• [Text excerpt]:

One of the benefits of attending the Gov 2.0 Summit two weeks ago was the opportunity to meet entrepreneurs as well as government officials, journalists and civic advocates while covering the event for my Examiner column. I’ve included a modified version of that article here for the blogging audience. I had the wonderful opportunity to interview staff from the GSA, USDA and CPSC. I also met with a team member from a start-up to discuss the following initiatives:
Challenge Post is a NYC-based start-up where people can pitch ideas for products and services as well as post wishes. I spoke with executive Brandon Kessler about this exciting venture. Their business model also includes working directly with organizations and government agencies to help streamline their public outreach. For those who don’t have ideas they can offer encouragement to the suggested ideas. That way everyone gets to participate at any level.

• [Directions for this task]:
Continue the Gov 2.0 Summit post from its final sentence onward. The data after this text isn't needed for anything here.

• [Provided material]:
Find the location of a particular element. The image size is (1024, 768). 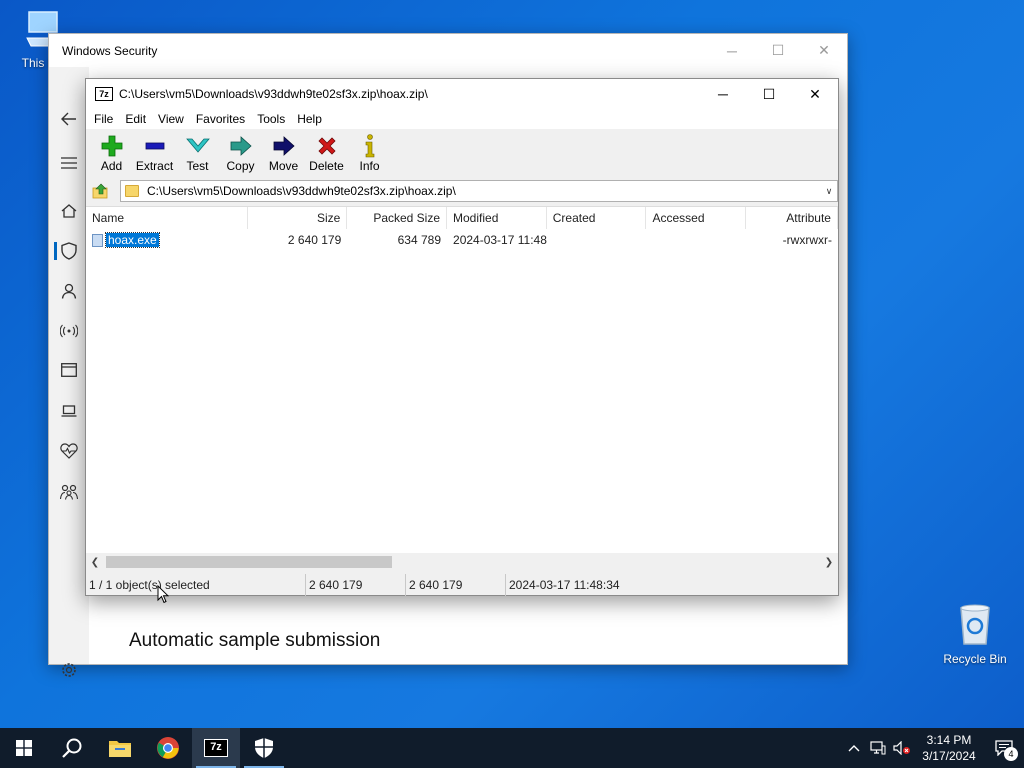

file-name: hoax.exe is located at coordinates (132, 240).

• [Answer to the problem]:
I spoke with GSA officials Bev Godwin, Director Center for New Media and Citizen Engagement who explained the role of the agency from the office of Citizen Service and Innovative Technologies as well as Gregory Romano, Acting Director of Public Affairs from the Office of Communications and Marketing; Patty Davis, spokesperson forthe Consumer Product Safety Commission, Office of Information and Public Affairs and Amanda Eamich, Director of New Media from the USDA Office of Communications. Yes..that’s a lot of titles and classifications but this is why the average voter needs to become better acclimated with how the government operates! This is also indicative of why the government needs to cut back on the bureaucracy – but that’s for another post.
To be brief, Challenge.gov was started to encourage civic activism and encourage people to find ways to take initiative on issues that concern them. Billed as: “The place where the public and government can solve problems together” people support the government in resolving things – but you can get more than a pat on the back. You may win a prize for offering a viable solution.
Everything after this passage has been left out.